-- Task requirements --
Show all lines of the entries in which the word "computer" is found.

-- Supplied material --
+++
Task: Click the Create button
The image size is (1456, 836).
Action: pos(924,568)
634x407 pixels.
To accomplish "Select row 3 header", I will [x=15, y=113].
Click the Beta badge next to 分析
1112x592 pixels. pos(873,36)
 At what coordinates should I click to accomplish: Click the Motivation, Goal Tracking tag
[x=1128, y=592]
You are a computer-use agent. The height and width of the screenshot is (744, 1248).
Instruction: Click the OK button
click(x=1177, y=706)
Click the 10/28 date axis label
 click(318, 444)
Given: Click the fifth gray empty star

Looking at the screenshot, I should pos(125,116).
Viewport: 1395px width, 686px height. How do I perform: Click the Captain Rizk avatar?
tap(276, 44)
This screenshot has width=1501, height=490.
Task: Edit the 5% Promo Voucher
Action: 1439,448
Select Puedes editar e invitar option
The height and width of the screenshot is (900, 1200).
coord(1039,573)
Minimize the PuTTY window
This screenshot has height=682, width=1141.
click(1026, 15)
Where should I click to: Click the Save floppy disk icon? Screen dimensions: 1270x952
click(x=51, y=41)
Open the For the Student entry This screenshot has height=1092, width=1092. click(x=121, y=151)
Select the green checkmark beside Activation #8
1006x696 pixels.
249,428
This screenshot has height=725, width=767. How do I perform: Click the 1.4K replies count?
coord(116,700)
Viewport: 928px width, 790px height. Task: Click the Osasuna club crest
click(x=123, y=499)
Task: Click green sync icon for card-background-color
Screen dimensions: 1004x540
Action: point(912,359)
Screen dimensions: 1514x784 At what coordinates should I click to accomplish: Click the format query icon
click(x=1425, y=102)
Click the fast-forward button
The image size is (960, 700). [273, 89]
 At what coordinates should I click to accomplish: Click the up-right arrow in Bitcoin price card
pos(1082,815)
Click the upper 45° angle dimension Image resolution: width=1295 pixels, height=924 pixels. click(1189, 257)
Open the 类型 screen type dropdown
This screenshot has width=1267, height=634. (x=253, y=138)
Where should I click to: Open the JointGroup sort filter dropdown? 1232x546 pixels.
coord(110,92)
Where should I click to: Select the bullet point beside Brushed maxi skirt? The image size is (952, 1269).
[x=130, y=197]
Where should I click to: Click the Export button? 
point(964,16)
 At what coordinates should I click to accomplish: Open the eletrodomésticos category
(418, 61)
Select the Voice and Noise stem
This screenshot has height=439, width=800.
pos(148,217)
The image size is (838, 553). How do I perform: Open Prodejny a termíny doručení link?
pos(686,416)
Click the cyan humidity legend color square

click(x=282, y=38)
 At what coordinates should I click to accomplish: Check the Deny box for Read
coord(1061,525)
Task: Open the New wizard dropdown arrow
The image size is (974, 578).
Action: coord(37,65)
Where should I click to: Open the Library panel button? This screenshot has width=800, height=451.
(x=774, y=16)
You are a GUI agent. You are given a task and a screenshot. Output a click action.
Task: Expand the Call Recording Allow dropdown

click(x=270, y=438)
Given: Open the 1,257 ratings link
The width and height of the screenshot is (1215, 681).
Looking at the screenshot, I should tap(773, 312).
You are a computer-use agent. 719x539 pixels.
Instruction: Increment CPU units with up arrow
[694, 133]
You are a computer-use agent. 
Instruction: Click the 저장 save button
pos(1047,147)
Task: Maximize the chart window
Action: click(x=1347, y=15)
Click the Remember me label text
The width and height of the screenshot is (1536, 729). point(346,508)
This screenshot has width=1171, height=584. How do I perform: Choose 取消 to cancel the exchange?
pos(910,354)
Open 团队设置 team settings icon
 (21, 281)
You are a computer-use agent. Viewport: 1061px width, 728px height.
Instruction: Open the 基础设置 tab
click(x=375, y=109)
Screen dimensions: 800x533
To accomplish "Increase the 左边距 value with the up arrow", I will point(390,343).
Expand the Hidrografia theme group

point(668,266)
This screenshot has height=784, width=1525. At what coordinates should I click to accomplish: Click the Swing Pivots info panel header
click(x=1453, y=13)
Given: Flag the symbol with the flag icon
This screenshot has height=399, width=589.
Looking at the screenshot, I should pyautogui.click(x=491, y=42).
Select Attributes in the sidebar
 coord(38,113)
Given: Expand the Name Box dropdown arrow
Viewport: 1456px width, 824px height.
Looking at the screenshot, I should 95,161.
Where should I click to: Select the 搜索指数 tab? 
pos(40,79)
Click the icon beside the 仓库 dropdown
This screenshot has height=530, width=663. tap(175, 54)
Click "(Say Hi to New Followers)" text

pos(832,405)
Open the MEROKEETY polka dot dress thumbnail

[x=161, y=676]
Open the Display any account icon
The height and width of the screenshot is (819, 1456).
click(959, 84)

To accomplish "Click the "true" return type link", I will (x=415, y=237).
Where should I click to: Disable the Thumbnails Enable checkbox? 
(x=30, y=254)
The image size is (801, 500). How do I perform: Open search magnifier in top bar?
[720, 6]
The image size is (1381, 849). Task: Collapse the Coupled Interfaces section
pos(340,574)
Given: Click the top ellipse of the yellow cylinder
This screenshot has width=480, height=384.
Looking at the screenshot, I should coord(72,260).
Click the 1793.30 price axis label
+++
-- Response area --
You are a computer-use agent. The height and width of the screenshot is (744, 1248).
You are a computer-use agent. 719x539 pixels.
You are a computer-use agent. 
You are a computer-use agent. Viewport: 1061px width, 728px height.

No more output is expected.